:: Records supplied

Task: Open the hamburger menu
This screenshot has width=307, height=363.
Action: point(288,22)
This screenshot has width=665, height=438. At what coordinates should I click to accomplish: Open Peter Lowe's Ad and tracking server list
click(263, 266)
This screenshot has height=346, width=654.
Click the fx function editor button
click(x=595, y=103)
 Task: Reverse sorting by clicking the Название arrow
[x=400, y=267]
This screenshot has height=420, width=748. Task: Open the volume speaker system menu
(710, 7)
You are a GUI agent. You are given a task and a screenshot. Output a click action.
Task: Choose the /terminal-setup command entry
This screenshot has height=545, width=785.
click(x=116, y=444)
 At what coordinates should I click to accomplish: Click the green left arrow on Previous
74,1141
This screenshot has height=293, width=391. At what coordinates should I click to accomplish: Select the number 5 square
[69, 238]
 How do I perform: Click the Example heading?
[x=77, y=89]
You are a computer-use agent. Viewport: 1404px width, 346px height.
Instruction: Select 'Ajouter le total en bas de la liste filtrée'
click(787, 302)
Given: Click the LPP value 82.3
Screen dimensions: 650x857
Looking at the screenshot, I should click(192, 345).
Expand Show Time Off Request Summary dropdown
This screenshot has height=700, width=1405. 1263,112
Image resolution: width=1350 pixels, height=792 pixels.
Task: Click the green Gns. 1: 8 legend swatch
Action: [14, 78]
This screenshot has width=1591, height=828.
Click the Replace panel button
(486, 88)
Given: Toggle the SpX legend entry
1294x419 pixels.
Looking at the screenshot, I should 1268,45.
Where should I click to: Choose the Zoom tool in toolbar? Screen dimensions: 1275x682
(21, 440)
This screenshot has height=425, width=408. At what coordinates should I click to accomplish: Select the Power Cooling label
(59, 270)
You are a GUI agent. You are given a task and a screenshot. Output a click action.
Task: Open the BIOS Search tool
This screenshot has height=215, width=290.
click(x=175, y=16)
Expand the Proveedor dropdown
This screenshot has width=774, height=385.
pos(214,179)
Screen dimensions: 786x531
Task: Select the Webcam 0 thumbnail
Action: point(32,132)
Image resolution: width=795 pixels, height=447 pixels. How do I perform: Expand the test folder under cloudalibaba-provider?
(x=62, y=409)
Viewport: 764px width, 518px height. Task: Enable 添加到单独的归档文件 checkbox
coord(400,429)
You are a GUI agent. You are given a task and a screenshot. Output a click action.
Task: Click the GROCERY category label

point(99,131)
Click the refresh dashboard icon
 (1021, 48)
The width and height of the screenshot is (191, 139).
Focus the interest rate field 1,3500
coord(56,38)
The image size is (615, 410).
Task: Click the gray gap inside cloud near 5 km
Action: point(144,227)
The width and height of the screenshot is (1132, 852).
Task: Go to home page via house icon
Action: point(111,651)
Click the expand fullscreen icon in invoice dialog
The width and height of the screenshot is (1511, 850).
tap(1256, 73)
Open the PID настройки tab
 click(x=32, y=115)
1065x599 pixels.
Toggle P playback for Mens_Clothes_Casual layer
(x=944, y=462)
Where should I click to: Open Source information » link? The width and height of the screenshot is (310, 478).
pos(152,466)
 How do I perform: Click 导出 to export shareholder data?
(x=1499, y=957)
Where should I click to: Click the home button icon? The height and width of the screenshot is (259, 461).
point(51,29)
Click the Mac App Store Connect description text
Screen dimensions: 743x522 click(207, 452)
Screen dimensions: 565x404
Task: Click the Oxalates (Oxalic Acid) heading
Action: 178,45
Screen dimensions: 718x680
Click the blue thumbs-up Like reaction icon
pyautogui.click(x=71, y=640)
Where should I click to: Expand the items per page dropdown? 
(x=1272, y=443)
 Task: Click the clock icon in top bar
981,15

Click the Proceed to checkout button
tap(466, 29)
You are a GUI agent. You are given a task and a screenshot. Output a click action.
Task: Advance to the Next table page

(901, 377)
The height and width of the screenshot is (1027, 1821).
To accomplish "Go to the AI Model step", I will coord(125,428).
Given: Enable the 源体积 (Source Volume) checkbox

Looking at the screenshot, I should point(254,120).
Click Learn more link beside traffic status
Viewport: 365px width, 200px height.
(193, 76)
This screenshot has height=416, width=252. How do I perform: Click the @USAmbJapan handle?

::::

Task prompt:
Find each line in the entries above that contains the word "heading" and copy those lines.

Response:
 How do I perform: Click the Example heading?
Task: Click the Oxalates (Oxalic Acid) heading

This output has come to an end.